DIRECTIONS FOR THIS TASK: Change "address bar" to "URL bar" in the lines below and give them again, with everything else unchanged and the pictures left out.

SUPPLIED INFORMATION:

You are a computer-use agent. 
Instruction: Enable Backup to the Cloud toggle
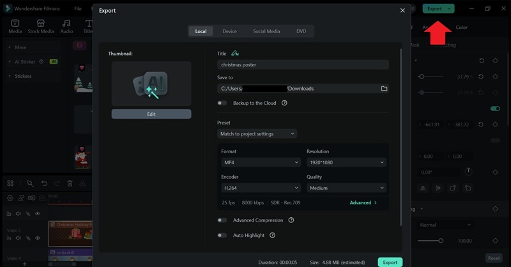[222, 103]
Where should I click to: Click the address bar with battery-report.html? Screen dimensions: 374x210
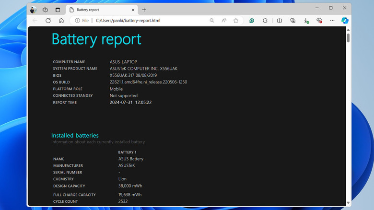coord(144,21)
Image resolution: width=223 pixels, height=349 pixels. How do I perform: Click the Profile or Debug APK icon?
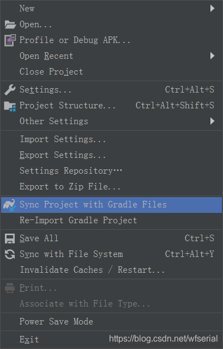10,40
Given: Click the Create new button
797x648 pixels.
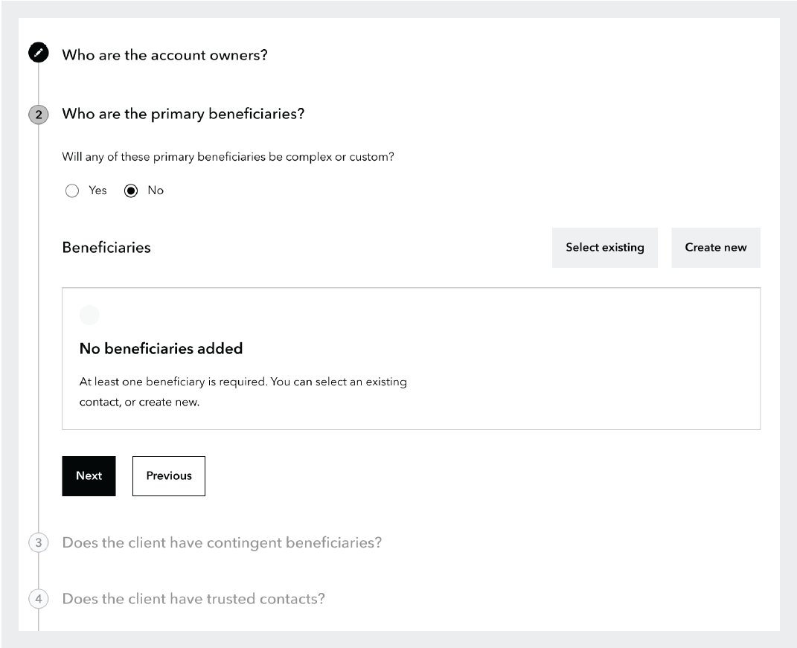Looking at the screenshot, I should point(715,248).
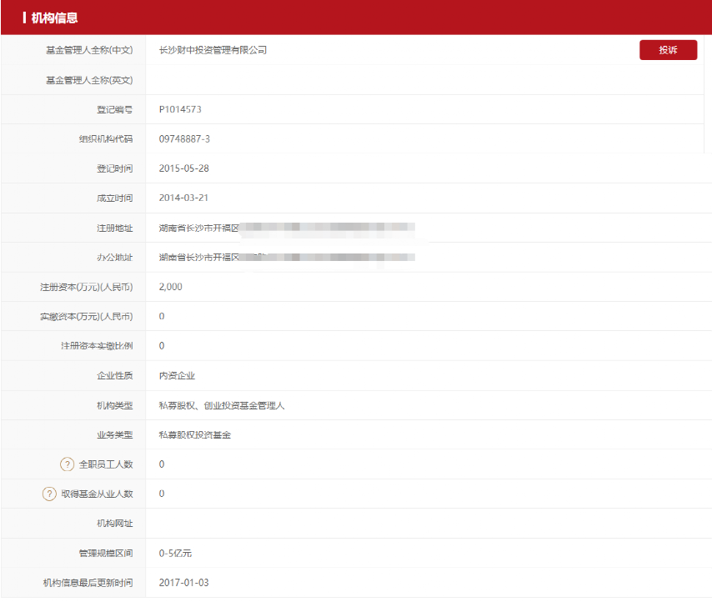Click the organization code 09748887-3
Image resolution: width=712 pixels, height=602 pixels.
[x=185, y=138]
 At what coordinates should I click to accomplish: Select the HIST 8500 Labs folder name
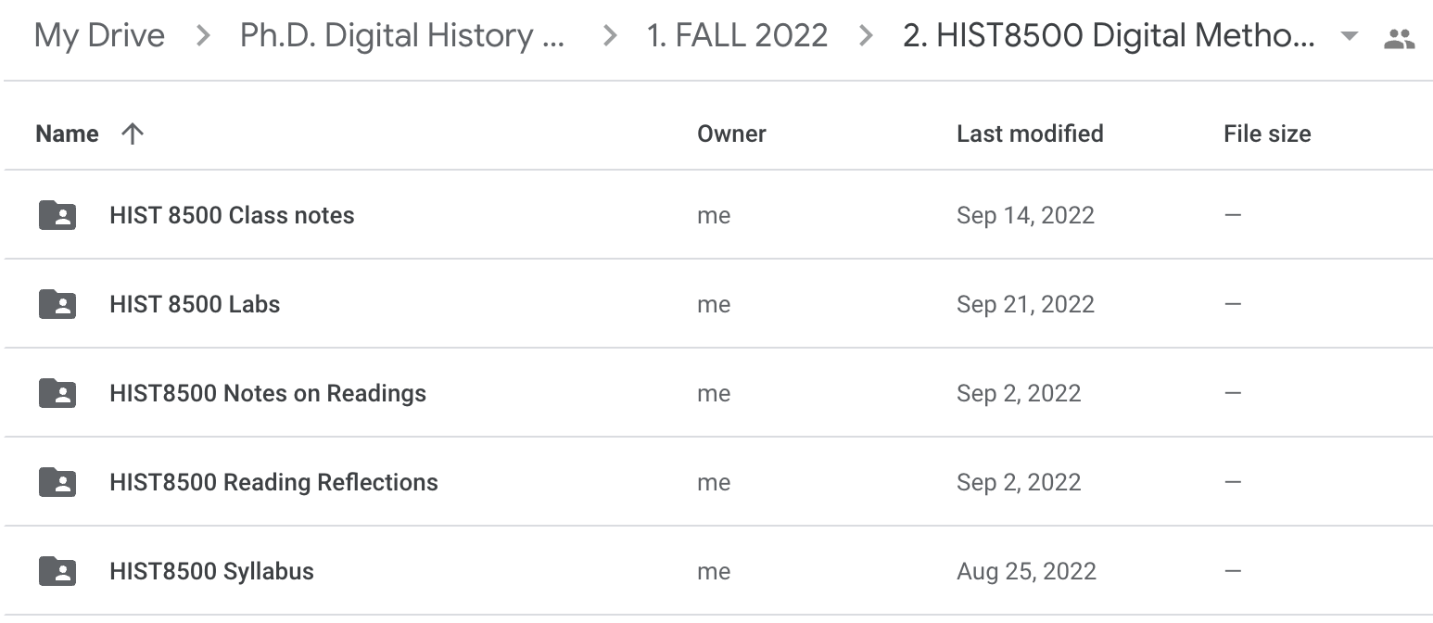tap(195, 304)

SOLUTION FOR THIS EXERCISE:
You are a computer-use agent. 
Instruction: Enable Backup to the Cloud toggle
[222, 103]
Where should I click to: Click the URL bar with battery-report.html? Screen dimensions: 374x210
coord(144,21)
Image resolution: width=223 pixels, height=349 pixels. How do I perform: Click the Profile or Debug APK icon?
10,40
Given: Click the Create new button
797x648 pixels.
Looking at the screenshot, I should point(715,248).
Click the organization code 09748887-3
Image resolution: width=712 pixels, height=602 pixels.
[x=185, y=138]
 At what coordinates should I click to accomplish: Select the HIST 8500 Labs folder name
tap(195, 304)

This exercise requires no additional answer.